• _Document extract_
Five reasons why Spris is better than the place you go for pizza:
1. It boasts alfresco seating on Lincoln Road, the Piazza Navona of Miami-Dade County.
2. Paper-thin pizza crust is properly crisped, charred, and blistered in a fiery, wood-burning oven.
3. It offers more than 30 toppings, including prosciutto, arugula, wild mushrooms, and aged speck ham.
4. A beat-the-clock deal from 5:30 to 7:00 p.m. means you can order a pizza for the price that matches the time ($5.30 to $7 per pie).
5. Your favorite pizzeria might serve salads, sandwiches, antipasti, carpaccios, and calzones that are as tasty and sprightly as those at Spris (or maybe not), but does it offer you the menus from a full-service Italian restaurant (Tiramesu) and a Belgian mussels-and-beer establishment (Le Bon)? Didn't think so.
Connoisseurs of the good greasy stuff usually drive to Hollywood, an area disproportionately blessed with real-deal diners, to get their fix. Meanwhile, back in Miami, there is Airport Diner, a nine-year-old restaurant that fails one test: It is Spartan and spotless, way too clean compared to its peers. What's worse, the food is not nearly as greasy as its competitors'. Make a mess and add your own grease, because this high-flying eatery scores big in other categories: (1) The coffee is robust and delish. (2) The "light and tender" -- as the menu puts it -- pancakes blow away those at the nearby IHOP and Denny's. And you can order them as a five-stack ($4.99), short stack ($3.99), or in various combos with eggs and meats. (3) Waffles. (4) Bagels. (5) French toast. (6) The eggs -- ordered sunny-side-up to judge the cook's skill -- tend toward perfection. Runny yolks, fully cooked whites, firm around the edges. Served with equally perfect hash browns, toast, sausage, and bacon ($4.99), and you can change the starch to home fries or grits. Twenty-one egg combinations are listed on the menu. The cook -- not chef -- griddles eight "steak" and egg meals such as pork chops, burger patty, New York strip, all priced less than $9. (7) The waitresses don't smile much. (8) The owners are of Greek heritage, so one of the eleven renditions of omelets features feta; another also includes tomato and black olives. (9) Yes, they have biscuits with sausage gravy and "chicken-fried steak," which the menu calls "country fried." (10) All the classic entrées are served, from liver and onions ($7.99 with salad or soup, bread, vegetables, and starch) to a twelve-ounce T-bone ($14.99). (11) Four outstanding Greek dinners, less than $9. (12) Pasta. (13) Beer and wine. (14) The dessert list includes baklava, right there next to the key lime pie. (15) Ten breakfast specials offered weekdays from 6:00 to 11:00 a.m. (16) You don't have to go anywhere near I-95 to visit.

• _Material_
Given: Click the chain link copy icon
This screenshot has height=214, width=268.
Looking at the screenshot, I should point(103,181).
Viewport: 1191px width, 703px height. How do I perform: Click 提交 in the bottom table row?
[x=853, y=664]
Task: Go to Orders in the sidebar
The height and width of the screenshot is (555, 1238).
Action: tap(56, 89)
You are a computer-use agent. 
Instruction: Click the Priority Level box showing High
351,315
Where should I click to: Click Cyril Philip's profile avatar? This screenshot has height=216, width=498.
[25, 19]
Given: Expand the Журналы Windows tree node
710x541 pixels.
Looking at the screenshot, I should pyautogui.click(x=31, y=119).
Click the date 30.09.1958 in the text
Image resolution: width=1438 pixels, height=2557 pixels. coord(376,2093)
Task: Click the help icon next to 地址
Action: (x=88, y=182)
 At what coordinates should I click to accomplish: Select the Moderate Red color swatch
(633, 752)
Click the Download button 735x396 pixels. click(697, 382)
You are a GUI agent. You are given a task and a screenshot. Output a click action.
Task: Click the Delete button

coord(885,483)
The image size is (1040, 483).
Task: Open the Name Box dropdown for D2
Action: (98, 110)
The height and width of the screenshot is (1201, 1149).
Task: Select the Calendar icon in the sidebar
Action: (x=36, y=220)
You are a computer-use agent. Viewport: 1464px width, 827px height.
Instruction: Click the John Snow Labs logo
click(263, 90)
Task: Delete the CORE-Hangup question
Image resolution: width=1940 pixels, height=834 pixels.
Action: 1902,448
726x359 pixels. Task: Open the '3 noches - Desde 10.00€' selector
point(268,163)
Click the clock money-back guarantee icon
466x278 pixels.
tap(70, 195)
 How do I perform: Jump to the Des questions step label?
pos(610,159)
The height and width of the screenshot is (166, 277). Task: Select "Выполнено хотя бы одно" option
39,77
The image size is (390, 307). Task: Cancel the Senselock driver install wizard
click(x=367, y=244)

• _What the task requires_
Pick up the Miami restaurant reviews after their final sentence and continue writing them. The material comes from a separate source and has no connection to the Miami restaurant reviews.

• _Output for this exercise_
Sara's has been around for more than twenty years, and for fifteen of those years my husband Harold, may he rest in peace, dragged me here to eat. "Such a selection," he would say, who knows how many times, during social situations with other people. "More than 150 items to choose from." Then he would begin rattling off dishes, one after the other, like a crazy person. "Potato pancakes, cheese blintzes, and stuffed cabbage the size of my fist." He'd hold up his fist when he said this, and he'd have a funny look in his eyes. "Southern-fried Chick-In, Chick-In Parmigiana, Chinese sweet-'n'-sour Chick-In -- can't tell it from the real thing." Oy, how he could go on. "Enchiladas, chimichangas, whole-wheat pizzas, baba ghannouj, falafel, whitefish salad, Turkish salad, Rabbi Lipskar salad...." At this point one of his listeners would inevitably interrupt and ask, "Rabbi Lipskar salad?" "Don't ask," my husband would inevitably reply. I have been dragging myself to Sara's for the past three years. I go alone; I don't make a big deal. Sometimes I get the vegetable quiche, sometimes a tuna burger, sometimes a simple bagel with cream cheese and Norwegian salmon. It's nice that everything is vegetarian. Believe me, at my age I need to eat healthily. But still, would it kill them to put a real chicken dish on the menu?
La Sandwicherie
Photo courtesy of La Sandwicherie
In the early Nineties -- when Blimpie bases overran the land, Quizno's was not even a gleam in its mother's eye, and the Miami Subs and Grill on Washington Avenue lured SoBe's pioneer party people with Dom Perignon (at $95 a bottle, to give you an idea of how long ago those times were) -- Le Sandwicherie was a bright beacon for true hoagie aficionados. This remains true, especially at 5:00 a.m., which is still the outdoor stand's closing hour. Admittedly it may strike some as stretching it to call this French-owned place's creations hoagies; they are fresh-baked baguettes with top-quality fillings such as chunky country pâté. But wait for the toppings -- sacre bleu! The decidedly un-Gallic amount of this gut-busting garnish of lettuce, tomato, green and hot peppers, black olives, onions, cukes, pickles, mayo, and dressing makes these sandwiches as All-American as spaghetti and meatballs (even though the pickles are cornichons, and the dressing is a subtle mustard vinaigrette that even a Michelin Guide inspector could not fault). Prices? Petit: $5 or $6, up to $8 for a croque monsieur with a hefty side salad. Now that the national food media has proclaimed gourmet sandwiches fashionable, Miami has many newer sandwich shops. But those who may be over the mango aioli only need to order Le Sandwicherie's saucisson sec with everything ($5.90) to realize there is still no place that does sandwiches better.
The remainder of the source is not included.